(Instruction): Rewrite the stretch from the line containing "Switch to Offline Data view" through the end of the rows, swapping "Where should I click to" for "Where do I click to" and keeping everything else the same. Leave the pictures out.

(Records supplied):

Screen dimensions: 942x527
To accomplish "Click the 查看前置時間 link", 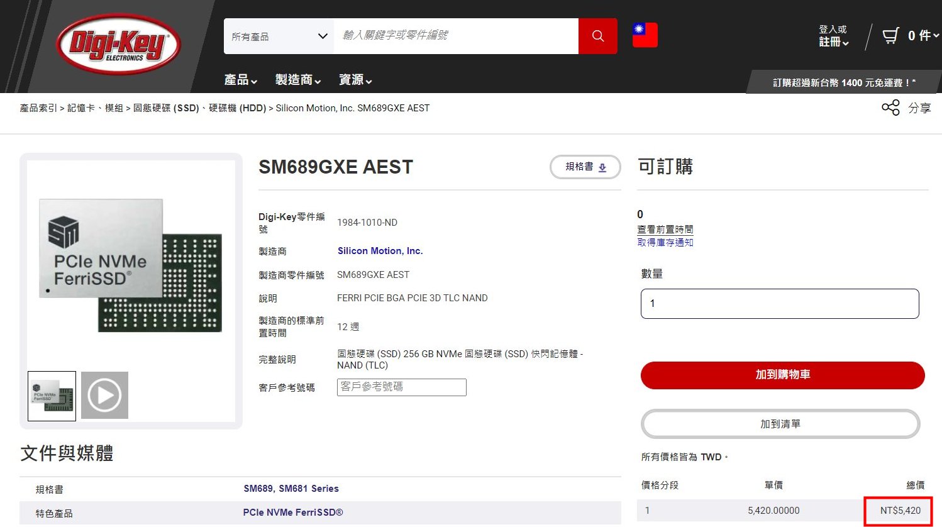I will point(665,230).
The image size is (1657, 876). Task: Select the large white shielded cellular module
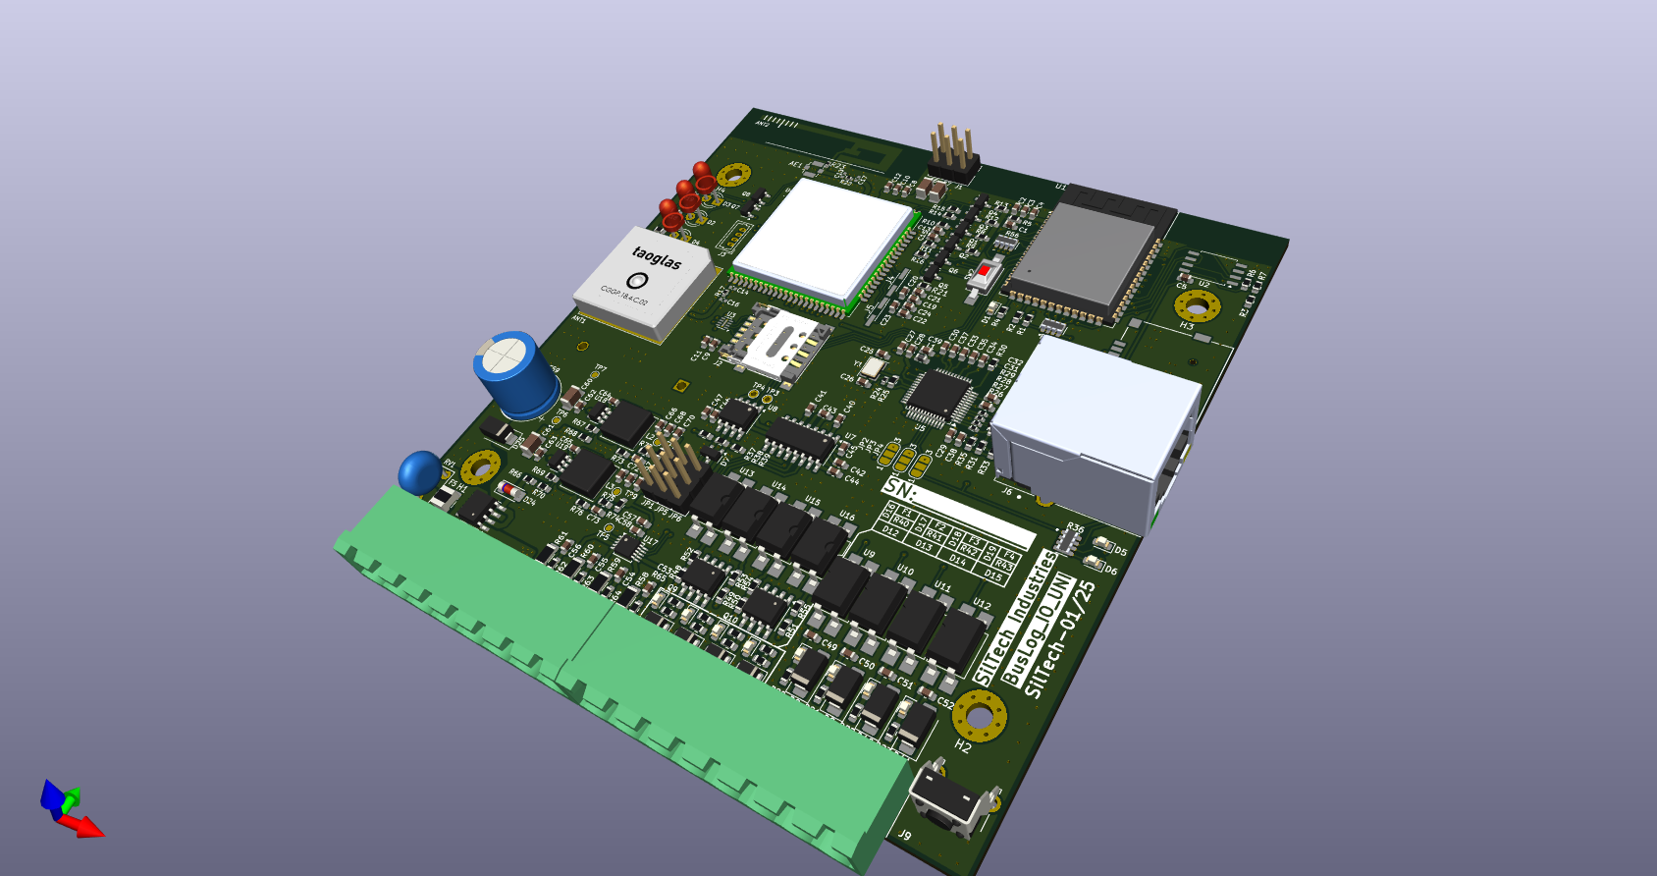point(827,240)
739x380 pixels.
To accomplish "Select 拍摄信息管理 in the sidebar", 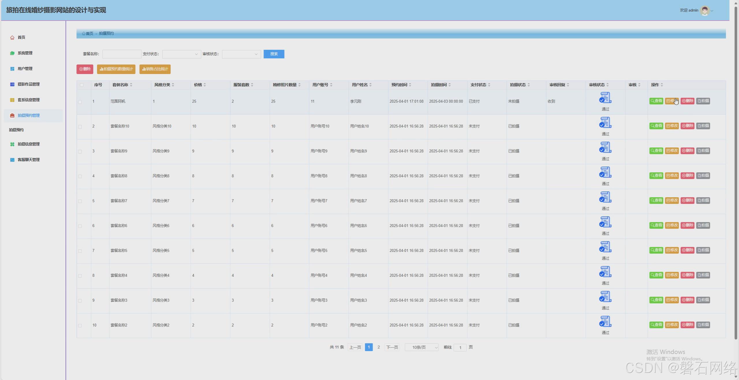I will coord(29,144).
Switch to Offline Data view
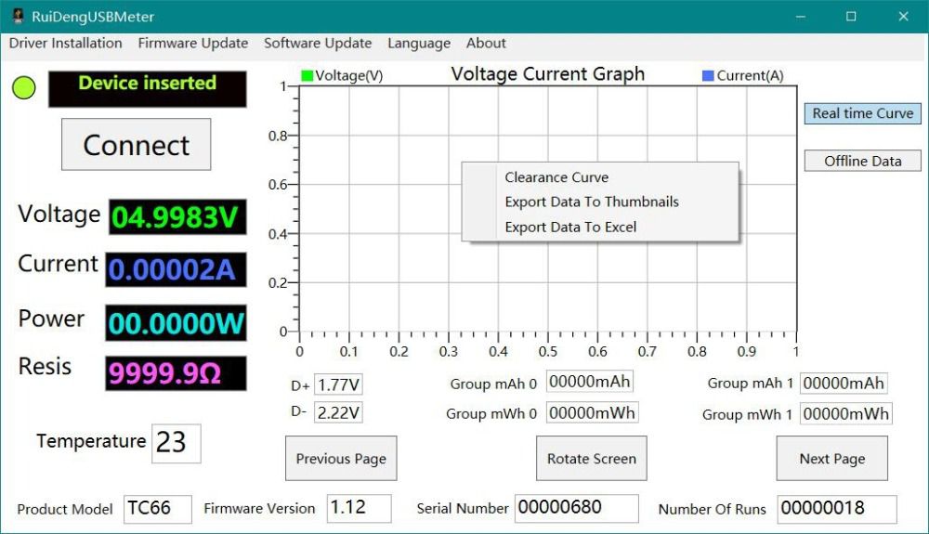This screenshot has width=929, height=534. click(x=863, y=161)
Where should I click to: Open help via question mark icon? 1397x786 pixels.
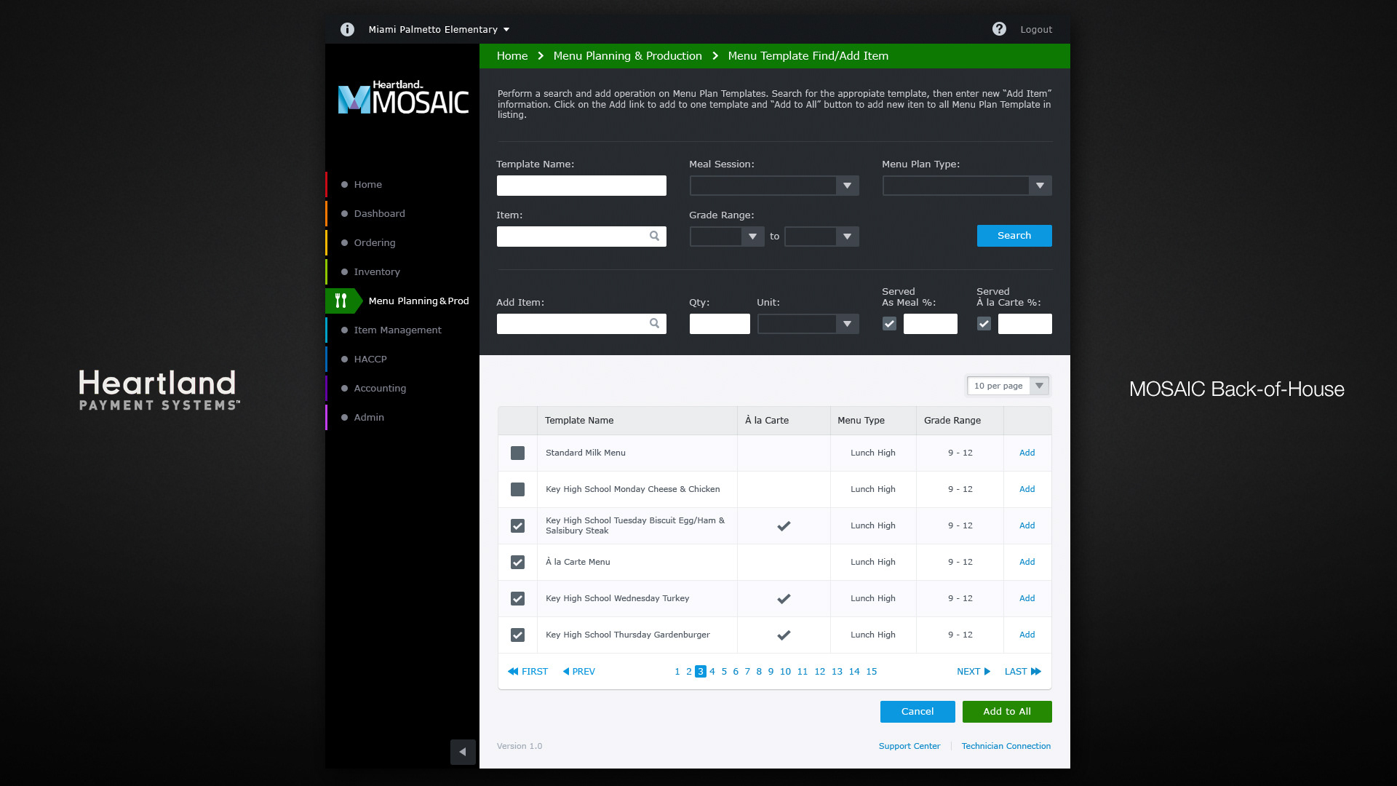click(x=999, y=29)
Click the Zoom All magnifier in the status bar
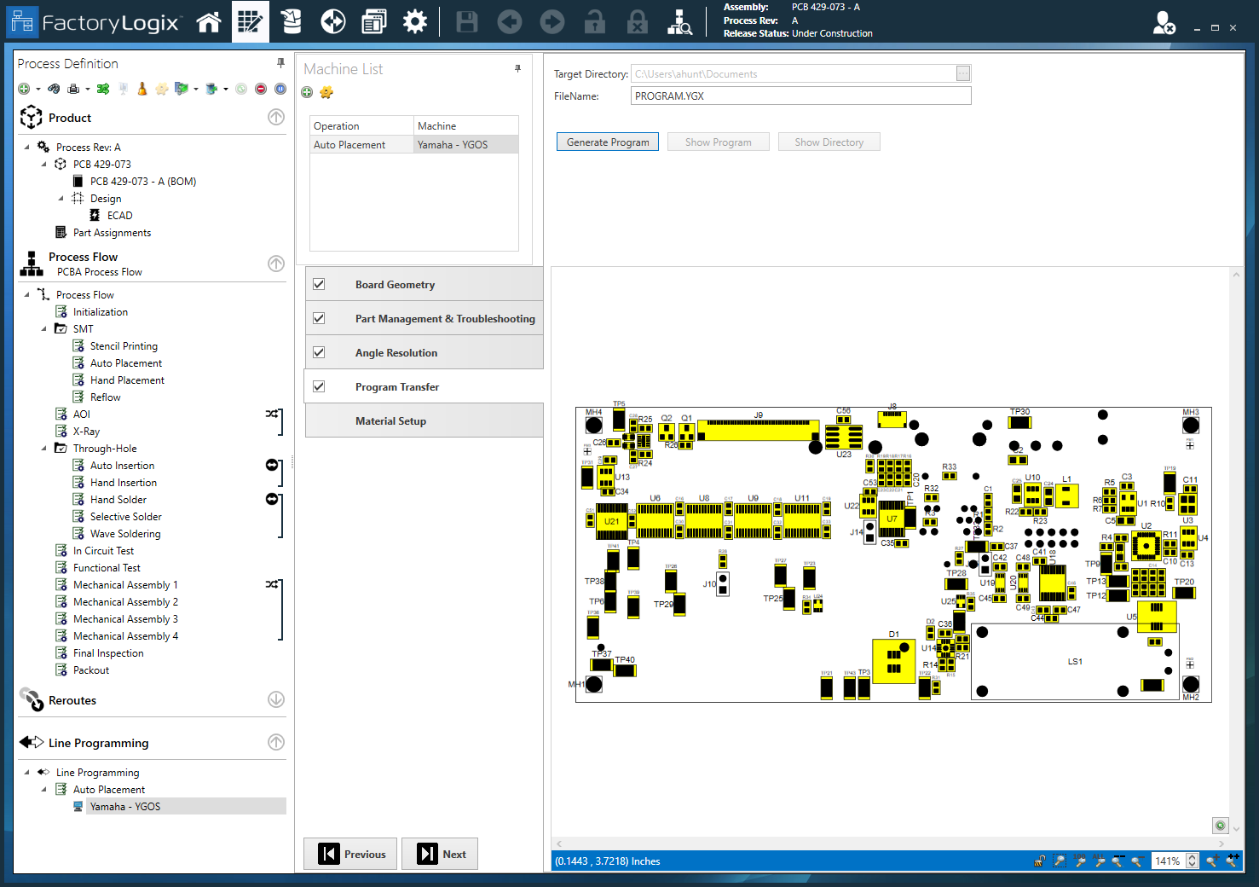This screenshot has width=1259, height=887. [1100, 861]
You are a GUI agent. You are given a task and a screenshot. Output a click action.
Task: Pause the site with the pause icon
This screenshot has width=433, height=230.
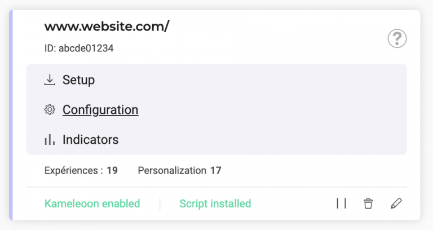point(341,204)
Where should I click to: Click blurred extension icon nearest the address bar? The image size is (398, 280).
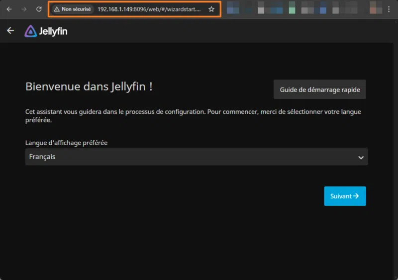point(232,9)
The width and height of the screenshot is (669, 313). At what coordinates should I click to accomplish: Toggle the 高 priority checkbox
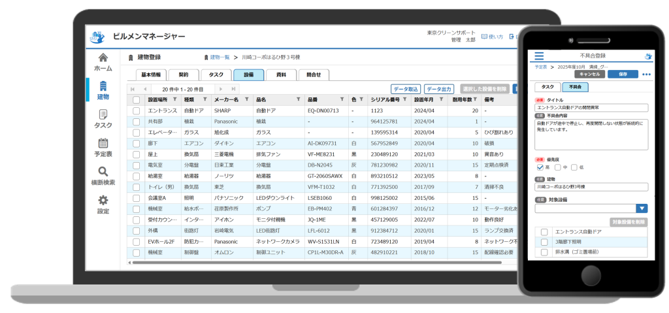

(The output):
Switch to Offline Data view
This screenshot has width=929, height=534. click(x=863, y=161)
Where do I click to: Open help via question mark icon? 1397x786 pixels.
click(x=999, y=29)
Click the Zoom All magnifier in the status bar
This screenshot has width=1259, height=887. [1100, 861]
You are a GUI agent. You are given a task and a screenshot. Output a click action.
Task: Pause the site with the pause icon
This screenshot has width=433, height=230.
point(341,204)
Where do I click to: Click blurred extension icon nearest the address bar? The image size is (398, 280).
point(232,9)
The width and height of the screenshot is (669, 313). At what coordinates should I click to accomplish: Toggle the 高 priority checkbox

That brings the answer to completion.